Roger Components Architecture diagram
The purpose of the Roger package is to break down pieces of the Dug system into independent components that can be scheduled, managed, and orchestrated independently. This allows the Dug system to be scaled to much larger sizes than would be possible than when trying to run Dug on a single operating system instance.
Roger does this with organizing functions in a python library which makes calls into the internal Dug library code. In so doing, Roger breaks down both the pipeline tasks into manageable steps as well as allowing tasks such as orchestration to be split off into separate containers or instances in order to parallelize key tasks.
Roger orchestration pipelines
There are two primary data pipelines, which are explained more in the development guide. One assembles the accumulated knowledge graphs into single knowledge graph database for querying by the annotator. The other takes data set metadata from various sources and passes it through a series of parsers and annotators before creating documents to be indexed in the ElasticSearch engine.
Roger provides multiple ways of executing these steps. Each of the steps can be called with a command line utility. Further, there are Makefiles which produce these steps. The core development effort, however, focuses on orchestrating these steps with a set of Apache Airflow directional acyclical graph (DAG) definition files.
Multi-container execution environment for Roger
Roger is developed with the assumption that different components can be run independently. In the reference implementation of Roger, this is achieved with Kubernetes, but the same division of tasks may be applied to any similar container, virtual instance, or similar partitioning solution.
Dug Search UI and Web API endpoint services (ui and api services)
The Dug project proper provides services for running both a web UI server and its backing REST API service as user-accessible endpoints. While these could be run on the same instance, in the reference implementation, these are run in separate containers.
ElasticSearch Cluster instances (elasaticsearch-master-[1-3])
The Dug REST API reformats search queries and passes them on to the ElasticSearch (ES) cluster instances. the reference implementation of Roger launches a three-member cluster in order to serve queries to the search engine. The ES API endpoint which forwards to the cluster also receives index calls from the pipeline orchestration components when the search index is being built.
Redis graph database and Insight GUI (redis-master and redis-insight)
The knowledge graph is hosted in the Redis key-value store using the FalkorDB extension. The reference implementation launches a single redis database instance, along with an optional separate instance to serve the Redis Insight GUI, should it be wanted.
TranQL API
The TranQL API provides a REST endpoint for running knowledge graph queries against the Translator graph as well as serving a visualization engine for the knowledge graph. At present this is the primary method by which the data pipelines use the knowledge graph to perform concept expansion.

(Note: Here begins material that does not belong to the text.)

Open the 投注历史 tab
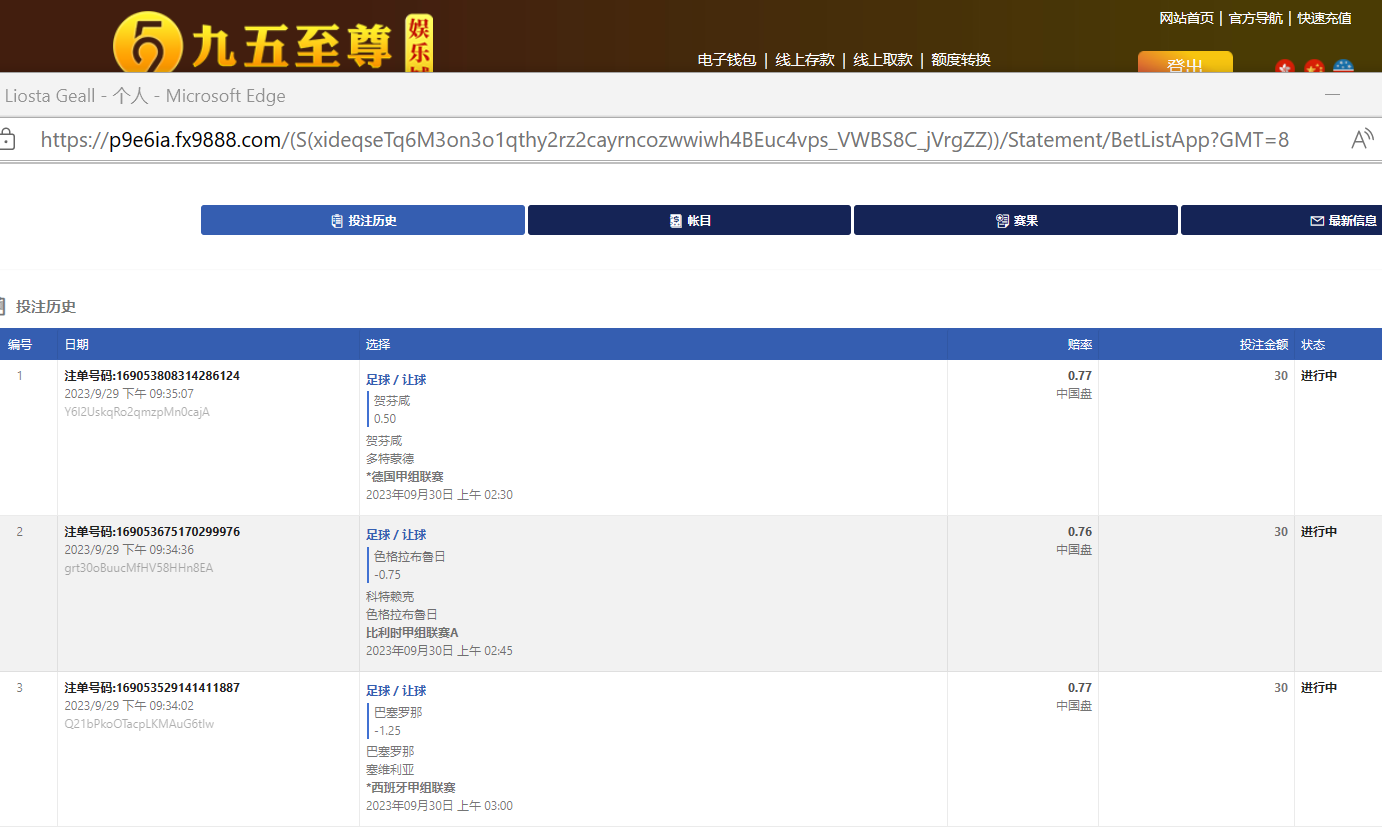 pos(362,220)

Apache Airflow pipeline orchestration (scheduler, web, and postgresql)
While Roger can work with multiple different orchestrators, the reference implementation uses Apache Airflow to execute and monitor the pipelines discussed above. Airflow in particular runs a web server for the Airflow administrative user interface, at least one scheduler instance for launching tasks, and a PostgreSQL database for storing pipeline state information and other system metadata.
External services
Depending on the Roger configuration, there are multiple external services which
are required for Roger tasks to complete that do not run as part of the core
Roger service framework. The first three are part of the annotate_and_index
pipeline which ingests dataset metdata documents into the indexer. The last,
LakeFS, is an optional component which allows for iterative indexing and
resumption of execution after partial errors without restarting the full
pipelines.
All of these services are accessed over REST APIs.
Named Entity Recognition (NER) engine
The NER engine accepts blocks of text or metadata and uses specially trained machine learning language processing tools to find entities in the text that correspond to biomedical concepts. These concepts are then annotated with a compact universal resource identifier (CURIE), allowing them to be resolved to specific points on the knowledge graph in the following steps.
Name resolver
The name resolver API attempts to resolve synonyms into similar concepts. In the
Dug workflow, the annotate_and_index pipeline passes individual CURIEs to the
name resolver, which responds with a list of CURIEs that can be used as synonyms
for the input.
Node normalizer
Using the BioLink Model registry as an ontological base, the node normalizer accepts individual CURIEs and resolves them to a preferred synonym, as well as identifying the semantic type under the BioLink Model. This allows for the simplification of the knowledge graph and a reduction in concept duplication that might arise from identical or closely related concepts in different ontologies.
LakeFS
LakeFS operates as a largely S3-compliant object storage interface which also
retains the concept of a git-like commit and change tracking function. Because
of the capacity to track checkouts and changes, LakeFS can be called by a
related RENCI-developed tool (avalon) to do change detection in successive
runs of the data pipelines. If LakeFS detects no changes in the input data of a
step, the step can then be skipped, allowing for a dramatic decrease in
processing time on re-indexing runs.